An Excerpt from “Skin and Bones” by Paul Doiron

In "Skin and Bones", an original short story in the Paul Doiron's bestselling Mike Bowditch series, the killing of a bald eagle unearths ties to a tragic case from mentor Charley Steven’s past. Read an excerpt of "Skin and Bones" here!

1

It had snowed the night before, just a trace, but now the sky was a deep blue, and a faint breeze was blowing powder off the boughs of the pines. Spellbound by the glitter in the air, I slowed my patrol truck and thought how it might have seemed to someone more innocent than myself—a small girl, perhaps—as if I had happened upon a piece of fairyland in the North Maine Woods. Then the moment passed, and my real-world anger returned.

I had come to the house of my friend on a mission.

Before he’d retired from the Warden Service as chief warden pilot, Charley Stevens had patrolled districts all over the state, including the same western mountains where I had grown up. The crafty geezer was still the best woodsman I knew, which is why I had brought my problem to him.

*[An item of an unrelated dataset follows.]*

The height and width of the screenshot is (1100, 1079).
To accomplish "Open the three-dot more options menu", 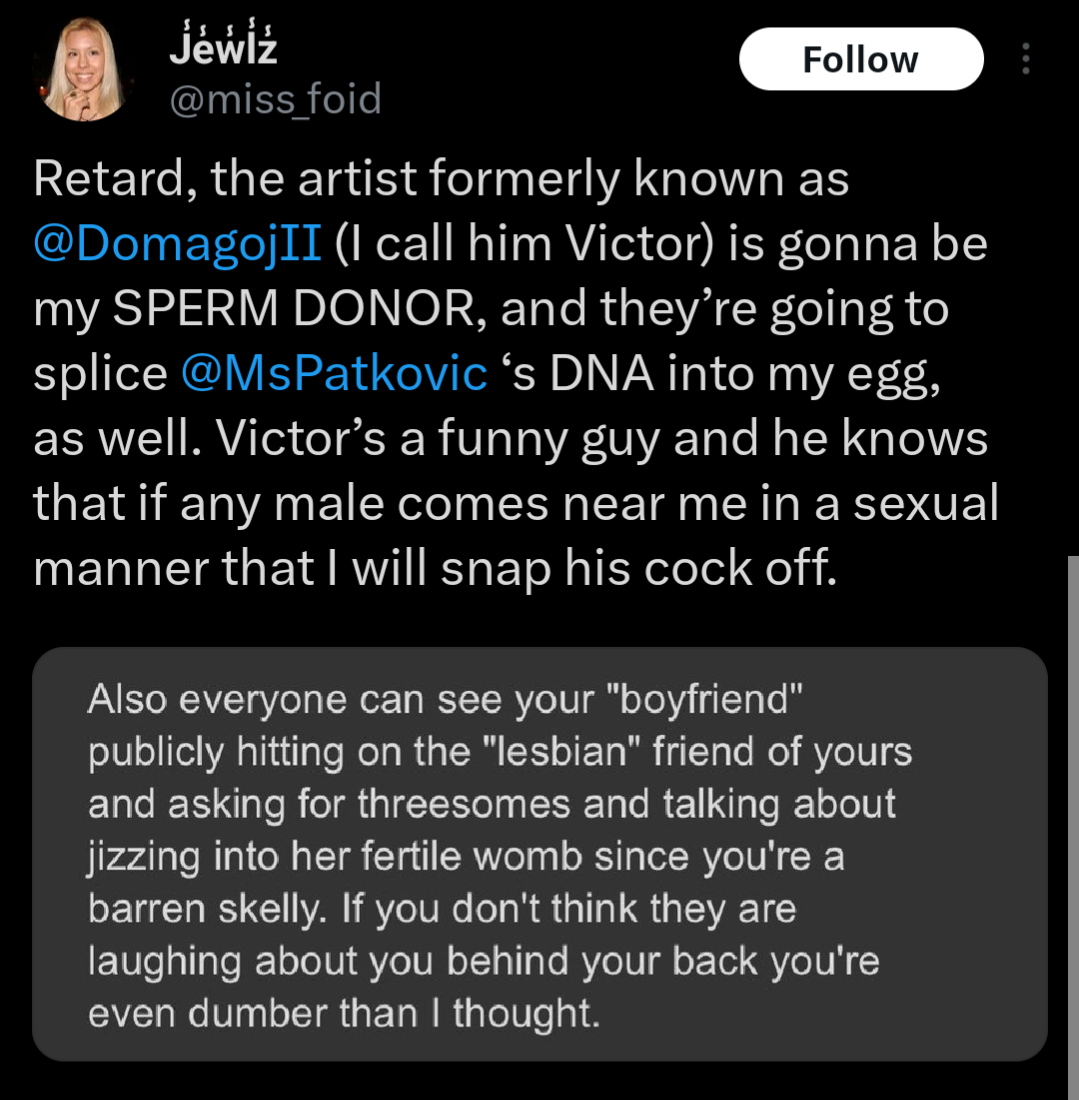I will 1023,60.
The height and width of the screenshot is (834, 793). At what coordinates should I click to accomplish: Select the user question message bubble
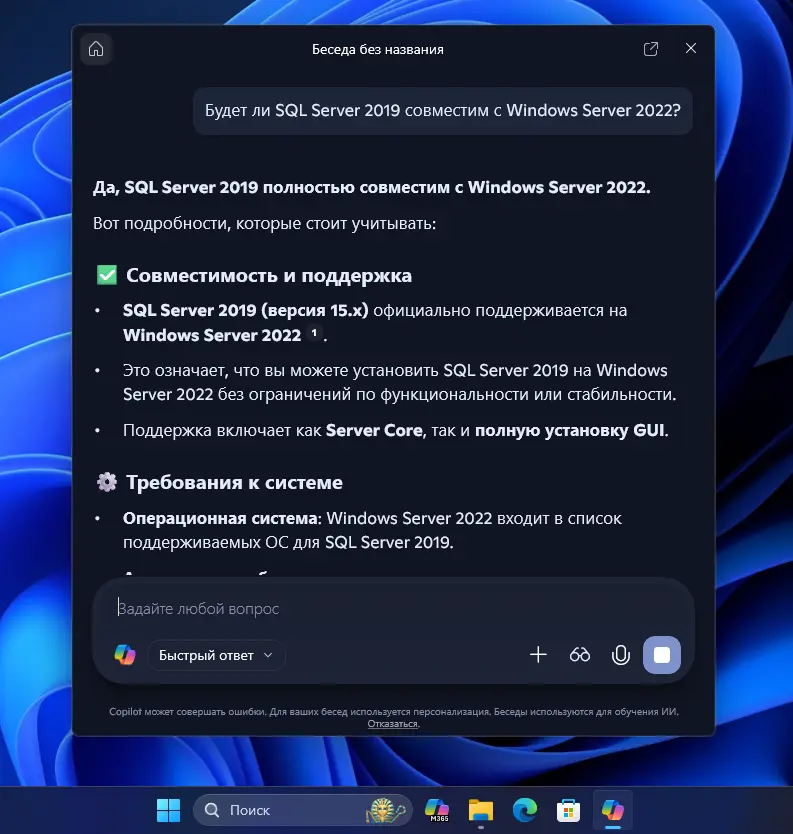pos(442,110)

His old hunting dog Nimrod, having recognized the sound of my truck, came limping down the shoveled steps, wagging his tail.

Charley was past seventy now, but he shared none of the elderly animal’s stiffness. He was just as wiry and vigorous as he’d been as a young game warden, people said. He still had a full head of hair (white where it had once been brown), a handsomely weathered face that culminated in an oversized chin, and a perpetual squint—as if he couldn’t help but view this broken world of ours with skeptical amusement. His hands were huge and rough from splitting firewood, and he just about crushed mine in a welcoming grip.

“To what do I owe the pleasure?” he asked in a faint Maine accent.

I gestured with my thumb toward the back of my battered GMC pickup. “I need your professional opinion.”

I was wearing my winter uniform: black knit cap, green parka over black snow pants, and insulated boots made by L.L.Bean especially for game wardens. The hem of the coat had a zip to allow quick access to my service weapon. Keep in mind I was only three years on the job—“greener than a sprout” in Charley’s words—and expected every license check to end in a shootout.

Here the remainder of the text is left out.